- Problem to work on
Write out each record exactly as given, but do not include the pictures.

[Supplied records Boundary: Start]

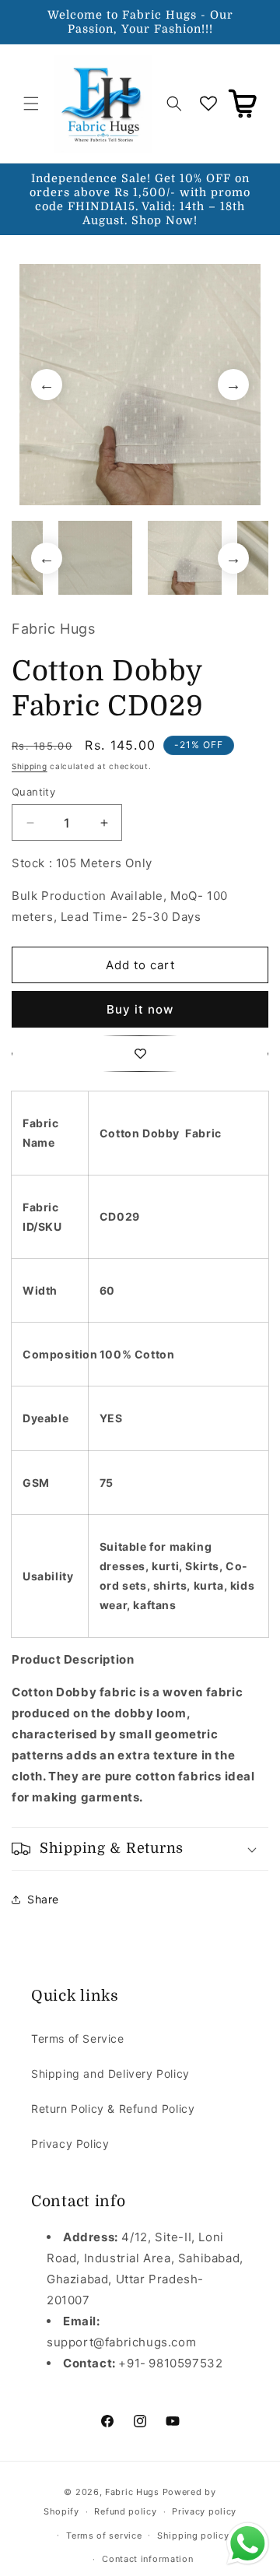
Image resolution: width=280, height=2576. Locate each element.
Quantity (33, 791)
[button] (31, 103)
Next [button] (233, 384)
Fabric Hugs (132, 2491)
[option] (140, 384)
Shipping (29, 766)
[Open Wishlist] (208, 103)
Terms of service (104, 2535)
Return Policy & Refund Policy (112, 2108)
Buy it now (140, 1009)
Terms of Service (77, 2038)
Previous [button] (46, 384)
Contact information (147, 2558)
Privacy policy (204, 2511)
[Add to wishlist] (140, 1053)
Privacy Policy (70, 2143)
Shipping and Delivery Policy (110, 2073)
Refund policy (125, 2511)
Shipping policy (193, 2535)
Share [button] (43, 1899)
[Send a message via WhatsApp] (247, 2543)
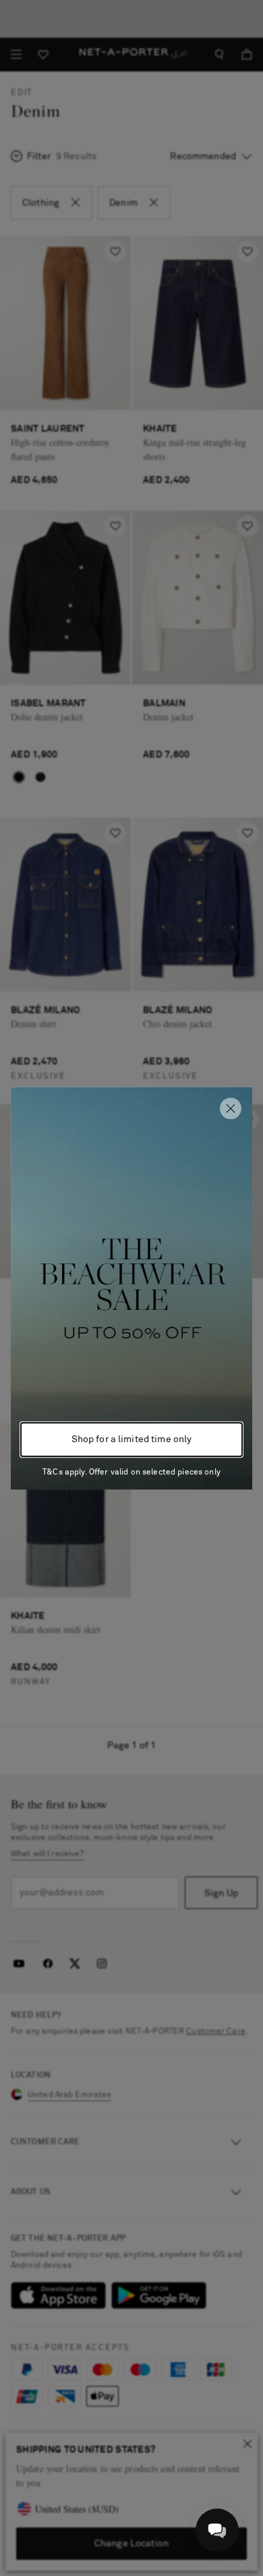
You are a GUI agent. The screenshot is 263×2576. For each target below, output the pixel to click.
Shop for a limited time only (131, 1439)
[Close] (230, 1108)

[Supplied records Boundary: End]

- Finished task
Image resolution: width=280, height=2576. Locate each element.
Quantity (33, 791)
[button] (31, 103)
Next [button] (233, 384)
Fabric Hugs (132, 2491)
[option] (140, 384)
Shipping (29, 766)
[Open Wishlist] (208, 103)
Terms of service (104, 2535)
Return Policy & Refund Policy (112, 2108)
Buy it now (140, 1009)
Terms of Service (77, 2038)
Previous [button] (46, 384)
Contact information (147, 2558)
Privacy policy (204, 2511)
[Add to wishlist] (140, 1053)
Privacy Policy (70, 2143)
Shipping and Delivery Policy (110, 2073)
Refund policy (125, 2511)
Shipping policy (193, 2535)
Share [button] (43, 1899)
[Send a message via WhatsApp] (247, 2543)
You are a GUI agent. The screenshot is 263×2576. For each target below, output the pixel to click.
Shop for a limited time only (131, 1439)
[Close] (230, 1108)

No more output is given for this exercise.